24 de diciembre de 2013

Norra Rimnö, Suecia

Al final Klara dejó la foto en su regazo y alzó la cabeza. En el cobertizo reformado la oscuridad había comenzado a ceder ante un lento y gris amanecer. La abuela de Klara estaba agachada delante de la estufa francesa poniendo con esmero otro leño en el rescoldo. La corteza chisporroteó antes de que el fuego se reavivara.

—Entonces, ¿él también traía la foto consigo? —dijo Klara.

Su abuela se levantó despacio y se sacudió una falsa ceniza de los pantalones de pana desgastados antes de dirigirse a Klara.

—No.

Parecía triste. Atrapada. Completamente perdida.

—No entiendo —dijo Klara—. ¿De dónde ha salido la foto?

Su abuela se sentó en la punta del sofá en el que Klara todavía estaba recostada. Lo más lejos posible. Miraba atenta a su nieta, como registrando hasta el menor gesto de su cara.

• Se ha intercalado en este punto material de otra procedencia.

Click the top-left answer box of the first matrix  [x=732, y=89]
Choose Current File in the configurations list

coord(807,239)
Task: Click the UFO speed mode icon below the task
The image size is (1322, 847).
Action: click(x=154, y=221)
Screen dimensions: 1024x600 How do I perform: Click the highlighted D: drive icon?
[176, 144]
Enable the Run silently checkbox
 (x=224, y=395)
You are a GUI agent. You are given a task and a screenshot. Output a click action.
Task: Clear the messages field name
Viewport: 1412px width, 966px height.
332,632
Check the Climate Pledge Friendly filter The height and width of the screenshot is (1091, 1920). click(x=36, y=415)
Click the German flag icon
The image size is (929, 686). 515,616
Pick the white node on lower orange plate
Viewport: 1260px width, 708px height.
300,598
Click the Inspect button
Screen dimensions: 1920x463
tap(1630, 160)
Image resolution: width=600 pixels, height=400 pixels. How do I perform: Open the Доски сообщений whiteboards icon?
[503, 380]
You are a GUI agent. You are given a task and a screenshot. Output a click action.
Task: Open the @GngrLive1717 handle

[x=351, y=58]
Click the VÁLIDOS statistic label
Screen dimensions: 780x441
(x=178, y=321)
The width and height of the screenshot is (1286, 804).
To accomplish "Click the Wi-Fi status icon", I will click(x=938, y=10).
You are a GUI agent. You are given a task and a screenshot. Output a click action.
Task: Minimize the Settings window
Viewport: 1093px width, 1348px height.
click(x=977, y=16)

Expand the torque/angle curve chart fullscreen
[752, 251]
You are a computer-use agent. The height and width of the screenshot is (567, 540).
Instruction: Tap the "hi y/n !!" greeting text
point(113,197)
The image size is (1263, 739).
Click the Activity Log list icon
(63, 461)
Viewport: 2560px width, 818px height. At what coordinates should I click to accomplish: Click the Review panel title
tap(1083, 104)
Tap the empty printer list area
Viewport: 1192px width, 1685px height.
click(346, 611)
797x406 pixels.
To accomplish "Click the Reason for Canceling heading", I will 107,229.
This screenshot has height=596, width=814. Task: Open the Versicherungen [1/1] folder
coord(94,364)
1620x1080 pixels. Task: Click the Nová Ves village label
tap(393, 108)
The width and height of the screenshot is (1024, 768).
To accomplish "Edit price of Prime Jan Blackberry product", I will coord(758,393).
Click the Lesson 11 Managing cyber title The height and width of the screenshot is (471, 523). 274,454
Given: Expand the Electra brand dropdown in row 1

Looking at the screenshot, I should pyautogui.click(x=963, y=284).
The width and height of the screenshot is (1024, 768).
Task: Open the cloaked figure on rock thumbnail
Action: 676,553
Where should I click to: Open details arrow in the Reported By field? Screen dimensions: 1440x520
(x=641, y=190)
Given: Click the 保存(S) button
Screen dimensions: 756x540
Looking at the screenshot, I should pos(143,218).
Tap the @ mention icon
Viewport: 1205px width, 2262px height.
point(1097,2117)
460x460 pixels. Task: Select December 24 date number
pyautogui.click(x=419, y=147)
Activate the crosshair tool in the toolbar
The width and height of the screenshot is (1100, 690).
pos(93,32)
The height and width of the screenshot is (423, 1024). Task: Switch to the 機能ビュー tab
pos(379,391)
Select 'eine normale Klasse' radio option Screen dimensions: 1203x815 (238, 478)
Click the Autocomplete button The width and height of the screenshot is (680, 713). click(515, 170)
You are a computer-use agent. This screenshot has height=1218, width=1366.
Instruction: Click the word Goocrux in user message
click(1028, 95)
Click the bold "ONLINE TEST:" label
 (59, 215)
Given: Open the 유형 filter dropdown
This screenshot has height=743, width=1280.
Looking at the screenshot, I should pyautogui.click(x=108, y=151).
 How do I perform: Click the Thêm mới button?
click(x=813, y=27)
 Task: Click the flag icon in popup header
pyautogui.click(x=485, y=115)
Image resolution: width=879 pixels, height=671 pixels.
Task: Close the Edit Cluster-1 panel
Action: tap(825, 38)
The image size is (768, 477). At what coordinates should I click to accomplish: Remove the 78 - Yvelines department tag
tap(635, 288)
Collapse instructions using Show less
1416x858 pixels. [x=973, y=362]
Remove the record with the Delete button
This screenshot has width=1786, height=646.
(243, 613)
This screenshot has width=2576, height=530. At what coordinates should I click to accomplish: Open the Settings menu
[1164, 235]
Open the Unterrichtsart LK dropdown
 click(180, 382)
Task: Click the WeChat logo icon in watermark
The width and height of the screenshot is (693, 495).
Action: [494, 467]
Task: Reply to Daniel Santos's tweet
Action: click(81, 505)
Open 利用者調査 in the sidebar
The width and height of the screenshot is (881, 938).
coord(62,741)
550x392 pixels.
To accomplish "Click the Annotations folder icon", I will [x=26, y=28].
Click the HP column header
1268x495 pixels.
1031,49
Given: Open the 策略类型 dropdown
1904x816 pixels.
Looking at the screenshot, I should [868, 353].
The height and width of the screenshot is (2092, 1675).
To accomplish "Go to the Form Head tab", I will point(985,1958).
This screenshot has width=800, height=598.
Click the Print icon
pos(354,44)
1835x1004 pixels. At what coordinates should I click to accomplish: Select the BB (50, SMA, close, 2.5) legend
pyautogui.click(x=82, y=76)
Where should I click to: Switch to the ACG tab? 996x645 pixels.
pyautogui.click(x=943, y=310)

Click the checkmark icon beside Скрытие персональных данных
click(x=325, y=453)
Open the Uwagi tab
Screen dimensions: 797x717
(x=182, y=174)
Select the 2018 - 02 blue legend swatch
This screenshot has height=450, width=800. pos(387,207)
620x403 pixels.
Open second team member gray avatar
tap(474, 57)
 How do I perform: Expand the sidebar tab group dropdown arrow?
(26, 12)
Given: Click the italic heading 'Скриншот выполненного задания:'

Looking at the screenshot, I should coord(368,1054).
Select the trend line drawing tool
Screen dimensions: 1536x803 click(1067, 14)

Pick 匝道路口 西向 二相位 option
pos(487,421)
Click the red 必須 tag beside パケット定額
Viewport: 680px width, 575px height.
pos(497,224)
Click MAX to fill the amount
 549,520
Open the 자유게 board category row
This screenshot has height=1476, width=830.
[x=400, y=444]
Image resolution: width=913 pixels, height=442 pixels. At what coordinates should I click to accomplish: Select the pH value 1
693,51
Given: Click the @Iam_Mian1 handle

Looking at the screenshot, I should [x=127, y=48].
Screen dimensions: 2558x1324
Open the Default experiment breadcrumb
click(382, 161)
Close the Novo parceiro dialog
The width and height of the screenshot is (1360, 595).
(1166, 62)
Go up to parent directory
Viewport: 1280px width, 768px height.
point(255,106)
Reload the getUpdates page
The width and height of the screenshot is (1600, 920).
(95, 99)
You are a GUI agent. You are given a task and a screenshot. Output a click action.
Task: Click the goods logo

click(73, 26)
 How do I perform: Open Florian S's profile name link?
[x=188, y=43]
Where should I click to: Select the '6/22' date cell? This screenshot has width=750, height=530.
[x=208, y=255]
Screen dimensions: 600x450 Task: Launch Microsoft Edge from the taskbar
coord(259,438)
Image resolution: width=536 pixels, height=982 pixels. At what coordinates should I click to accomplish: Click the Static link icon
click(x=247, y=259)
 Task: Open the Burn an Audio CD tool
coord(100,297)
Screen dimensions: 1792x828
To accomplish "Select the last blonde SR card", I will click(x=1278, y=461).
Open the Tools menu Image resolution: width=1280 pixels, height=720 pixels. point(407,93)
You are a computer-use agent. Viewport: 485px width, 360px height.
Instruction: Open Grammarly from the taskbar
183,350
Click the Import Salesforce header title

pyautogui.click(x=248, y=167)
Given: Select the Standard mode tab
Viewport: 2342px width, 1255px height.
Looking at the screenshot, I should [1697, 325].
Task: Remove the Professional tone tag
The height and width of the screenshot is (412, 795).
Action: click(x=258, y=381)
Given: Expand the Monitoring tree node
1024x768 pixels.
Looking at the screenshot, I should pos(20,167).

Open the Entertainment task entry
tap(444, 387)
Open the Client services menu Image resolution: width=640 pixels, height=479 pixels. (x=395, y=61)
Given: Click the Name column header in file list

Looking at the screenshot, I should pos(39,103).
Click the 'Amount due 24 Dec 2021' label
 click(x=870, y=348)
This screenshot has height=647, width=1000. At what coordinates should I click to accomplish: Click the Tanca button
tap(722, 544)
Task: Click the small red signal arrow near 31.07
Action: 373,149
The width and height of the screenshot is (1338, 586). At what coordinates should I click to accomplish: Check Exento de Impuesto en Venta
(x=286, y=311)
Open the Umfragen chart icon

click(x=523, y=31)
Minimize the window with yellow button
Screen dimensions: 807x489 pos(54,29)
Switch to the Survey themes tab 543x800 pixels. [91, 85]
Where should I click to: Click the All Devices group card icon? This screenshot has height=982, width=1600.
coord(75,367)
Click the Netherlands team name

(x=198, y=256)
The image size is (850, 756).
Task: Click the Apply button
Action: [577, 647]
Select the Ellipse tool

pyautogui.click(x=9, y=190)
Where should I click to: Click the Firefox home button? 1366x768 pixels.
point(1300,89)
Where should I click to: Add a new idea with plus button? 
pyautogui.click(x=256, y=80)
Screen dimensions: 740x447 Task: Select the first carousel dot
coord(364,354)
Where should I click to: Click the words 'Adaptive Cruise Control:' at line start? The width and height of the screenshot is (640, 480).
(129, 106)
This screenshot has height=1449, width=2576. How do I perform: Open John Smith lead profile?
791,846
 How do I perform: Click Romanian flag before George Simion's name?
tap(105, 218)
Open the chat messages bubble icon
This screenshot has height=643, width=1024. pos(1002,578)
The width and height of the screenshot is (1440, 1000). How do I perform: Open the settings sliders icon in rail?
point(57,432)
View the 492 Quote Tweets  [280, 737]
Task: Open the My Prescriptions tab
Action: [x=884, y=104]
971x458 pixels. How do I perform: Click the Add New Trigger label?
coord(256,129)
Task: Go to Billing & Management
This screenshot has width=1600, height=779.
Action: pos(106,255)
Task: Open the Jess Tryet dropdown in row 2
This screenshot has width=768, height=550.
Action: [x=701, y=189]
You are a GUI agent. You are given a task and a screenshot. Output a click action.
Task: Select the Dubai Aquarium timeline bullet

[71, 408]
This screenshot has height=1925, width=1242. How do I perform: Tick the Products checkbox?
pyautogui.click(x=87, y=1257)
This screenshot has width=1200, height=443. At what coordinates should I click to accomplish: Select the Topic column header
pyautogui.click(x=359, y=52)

—Tu abuelo y yo hemos tenido la foto durante muchos años —dijo al final—. Ha estado metida en ese sobre en el cajón de mi ropa interior desde que nos la envió el Ministerio de Asuntos Exteriores junto con otras pertenencias de tu madre, unos meses después de su muerte.

Klara sacudió la cabeza en un intento de entender la situación. Quizá la última semana había sido realmente demasiado para ella. Era como si no pudiera encajar las piezas.

—¿Estás diciendo que has tenido esta foto todo el tiempo? —dijo—. ¿Que la has tenido guardada en un cajón? ¿La foto de mi padre? ¿Todo este tiempo?

La abuela de Klara asintió en silencio sin dejar de mirarla.

—Me temo que sí —respondió.

—¿Y no se te ha pasado por la cabeza enseñármela? ¿Te creías que no me interesaba? Tú me has visto mirando las fotos del desván. ¿No se te ocurrió que me habría gustado saberlo?

Las palabras comenzaron a encallarse. No le quedaban fuerzas. Demasiados caminos de traición.

—Lo siento —dijo su abuela—. No sabía qué era lo correcto. Eras tan pequeña, estabas tan y tan sola. Y nosotros, tu abuelo y yo, supongo que siempre te hemos considerado nuestra y de nadie más. Como nuestra hija.

Una lágrima solitaria se deslizó por su mejilla. No hizo ademán de enjugársela. Klara alzó la vista para mirarla. Nunca la había visto llorar.

—No sabía cuándo enseñarte la foto. ¿Cuando tenías cinco? ¿Diez? ¿Quince? ¿Veinte? Primero eras demasiado pequeña y después yo tenía tanto miedo de que te sintieras desconcertada, de que te sintieras decepcionada, supongo. Con él. Con nosotros, por no haberlo localizado.

—O sea, que era más fácil mentir.

Klara se arrepintió de su tono de voz antes incluso de que las palabras salieran de su boca. Su abuela no apartó la mirada. Sus ojos azules al alba.

—Sí —dijo—. Era más fácil mentir. No sabía adónde nos llevaría la verdad.